Start of THE DATA
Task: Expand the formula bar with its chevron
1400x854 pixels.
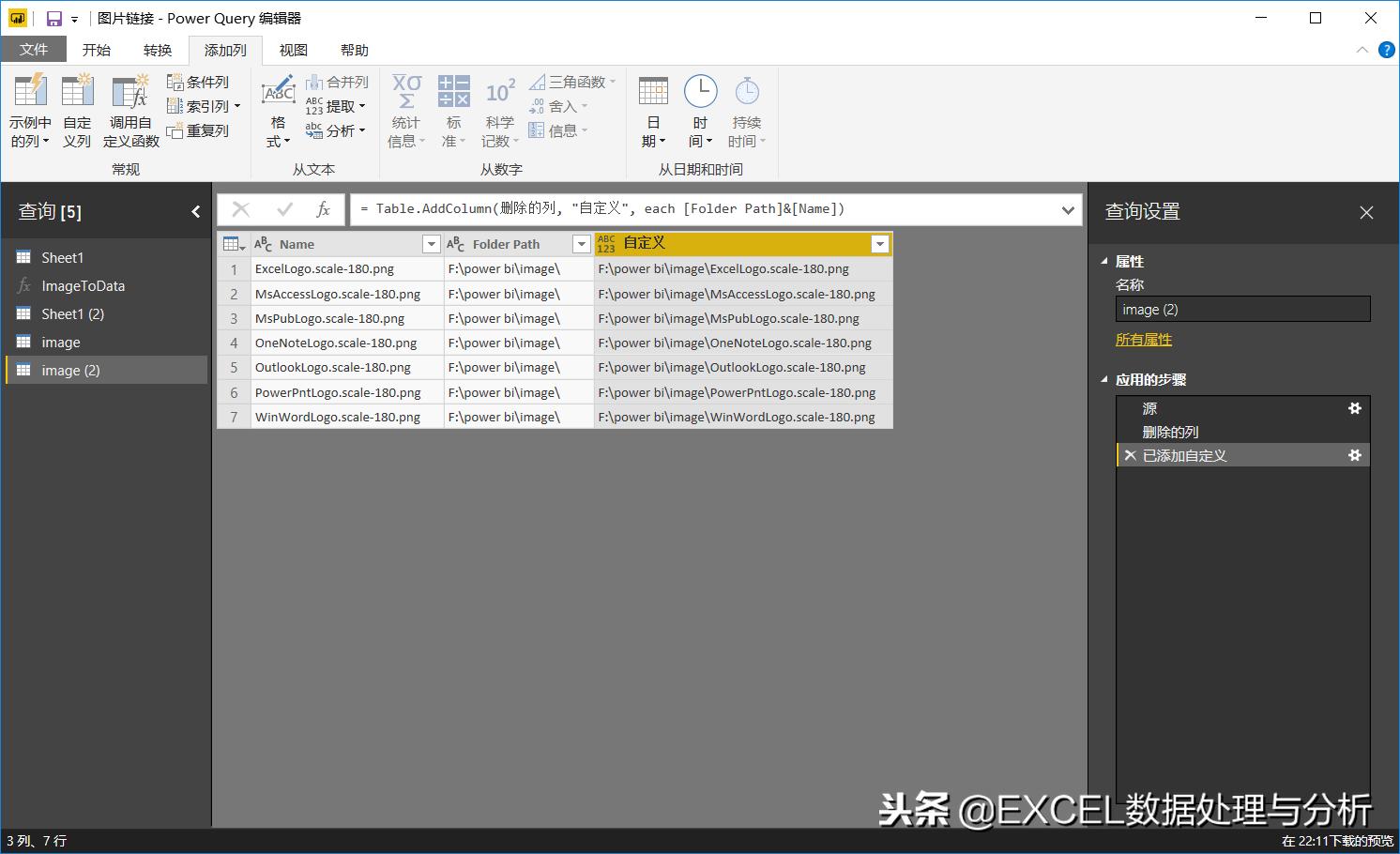Action: [1067, 209]
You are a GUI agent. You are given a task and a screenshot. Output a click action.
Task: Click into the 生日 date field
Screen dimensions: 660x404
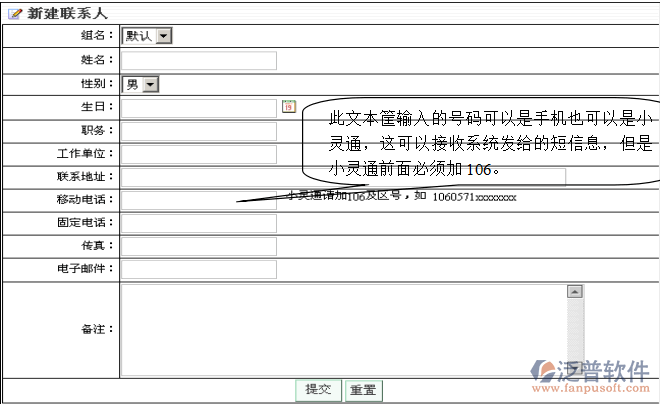[x=198, y=108]
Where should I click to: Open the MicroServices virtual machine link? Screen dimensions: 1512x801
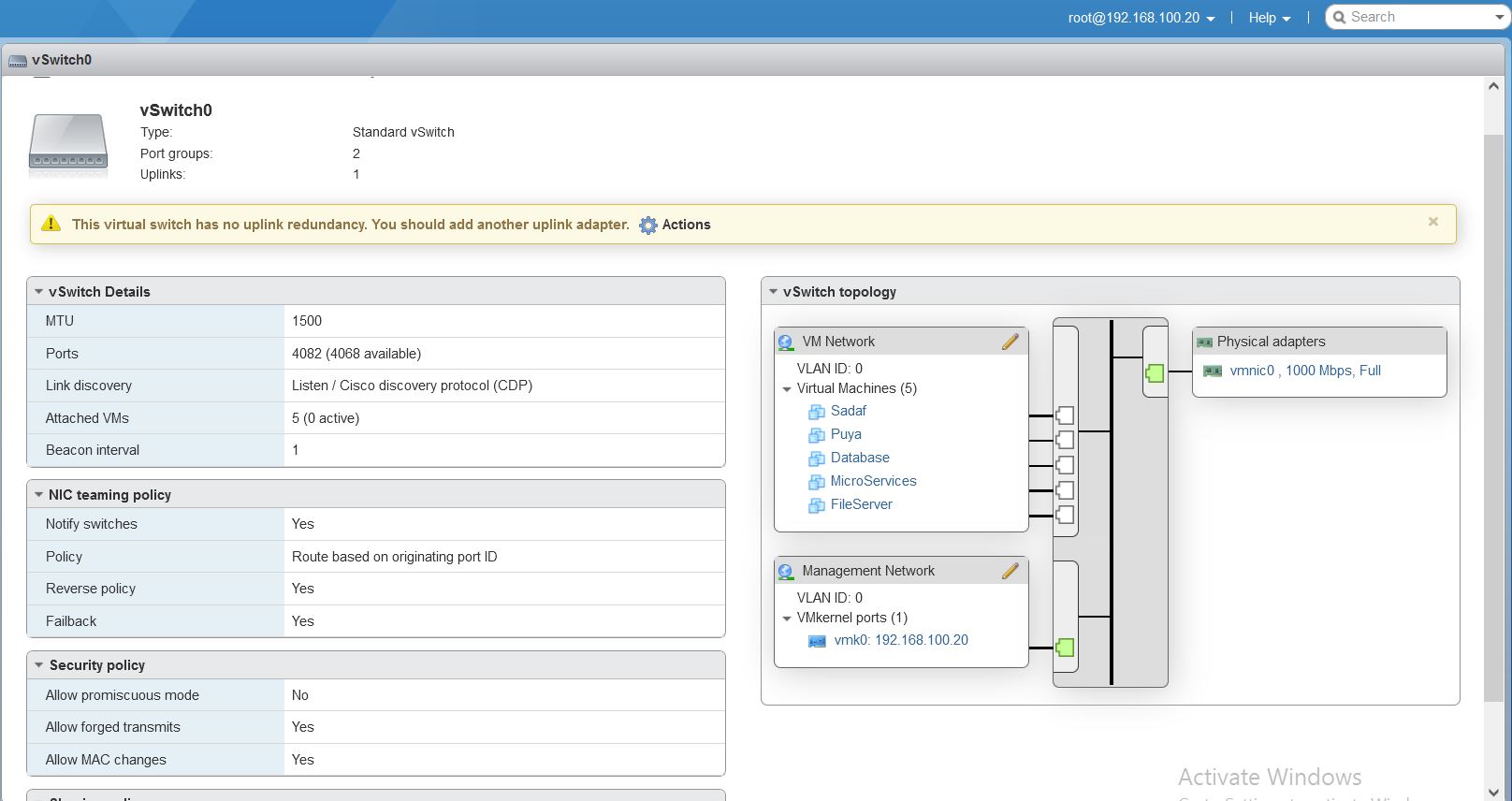[x=873, y=481]

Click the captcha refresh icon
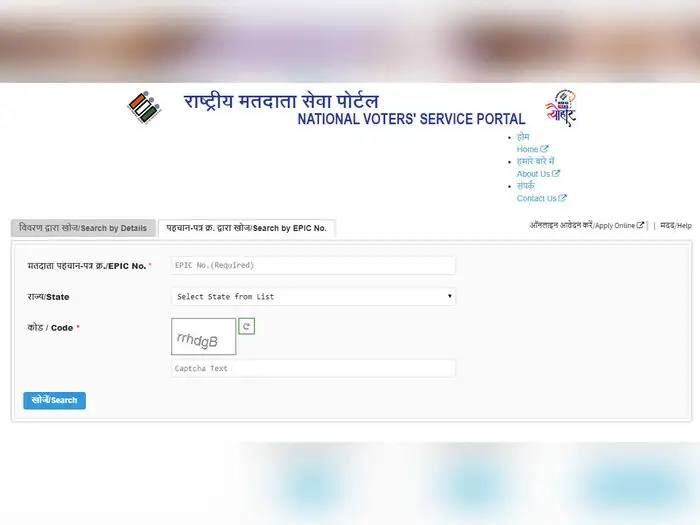pyautogui.click(x=246, y=326)
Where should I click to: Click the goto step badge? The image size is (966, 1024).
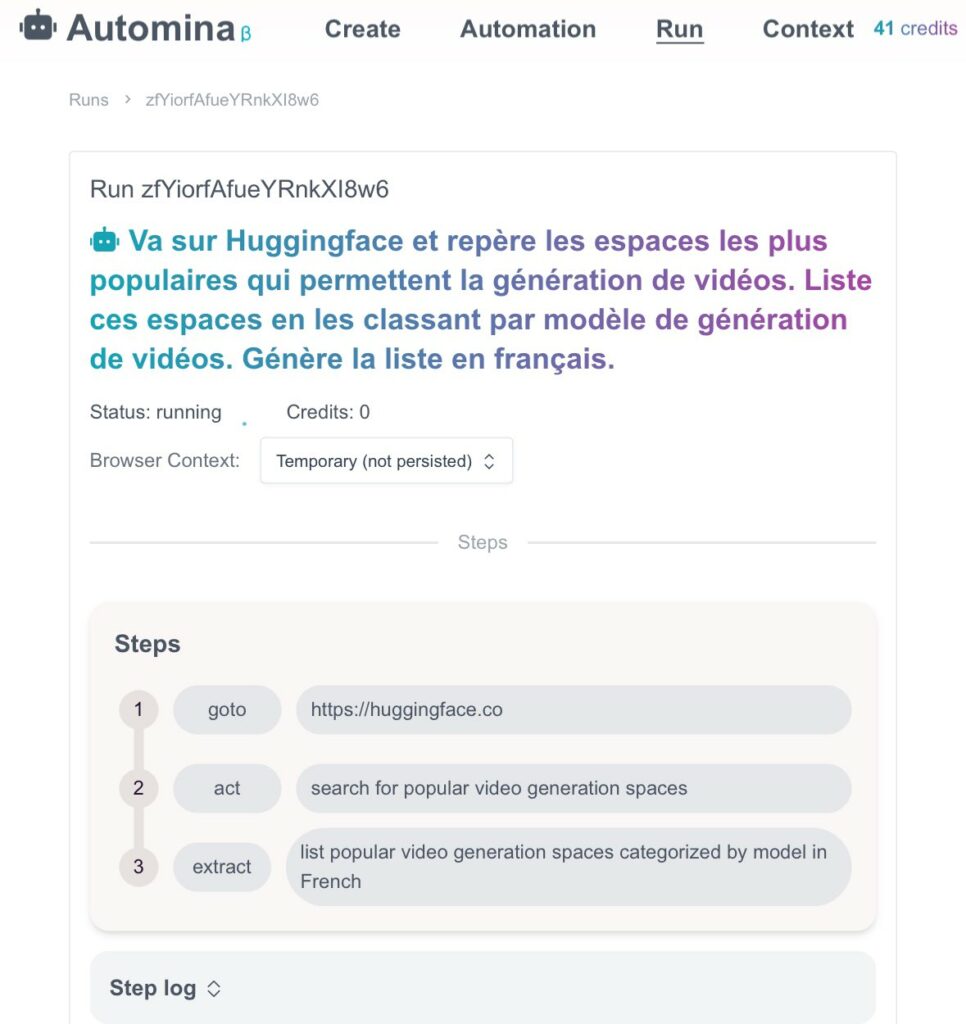pyautogui.click(x=227, y=710)
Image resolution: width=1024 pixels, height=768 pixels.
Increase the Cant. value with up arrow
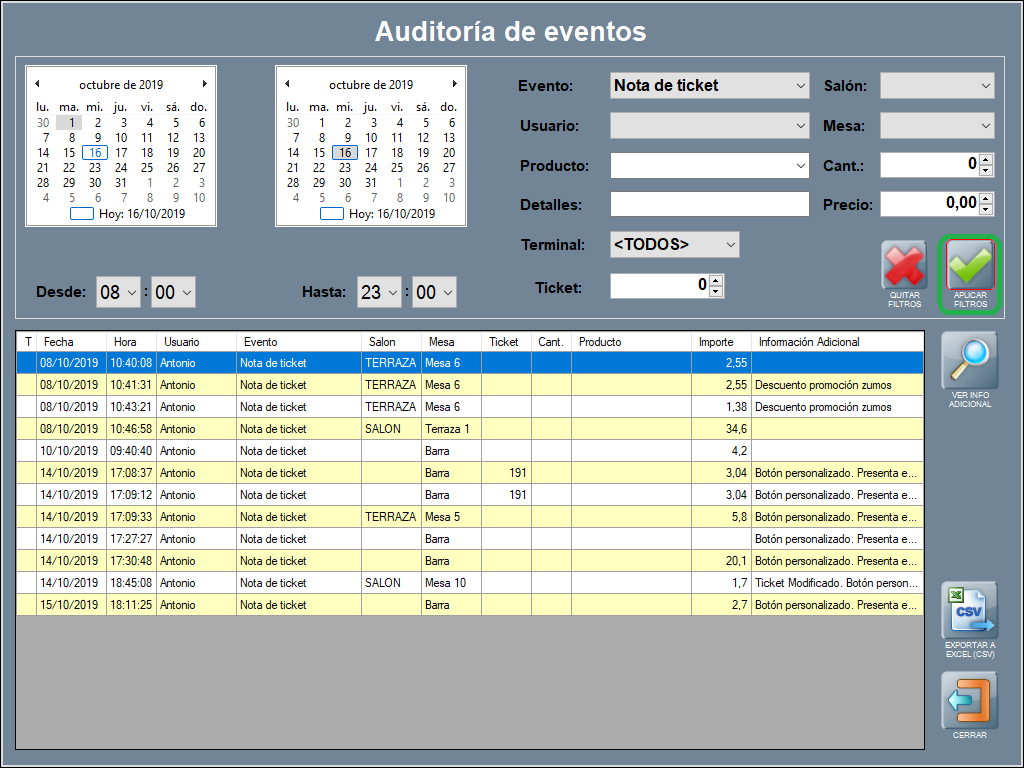(x=986, y=160)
End of THE DATA
AIM OF THE EXERCISE: From the line with "1400x854 pixels." down to the last line of the records above, restate each line verbatim, passing over any picture.

ANSWER TO THE PROBLEM:
1400x854 pixels.
Action: [1067, 209]
You are a GUI agent. You are given a task and a screenshot. Output a click action.
Task: Click into the 生日 date field
Screen dimensions: 660x404
[x=198, y=108]
Where should I click to: Open the MicroServices virtual machine link? Screen dimensions: 1512x801
[x=873, y=481]

Click the captcha refresh icon
pyautogui.click(x=246, y=326)
Where should I click to: Click the goto step badge? The image size is (966, 1024).
pyautogui.click(x=227, y=710)
Image resolution: width=1024 pixels, height=768 pixels.
Increase the Cant. value with up arrow
(x=986, y=160)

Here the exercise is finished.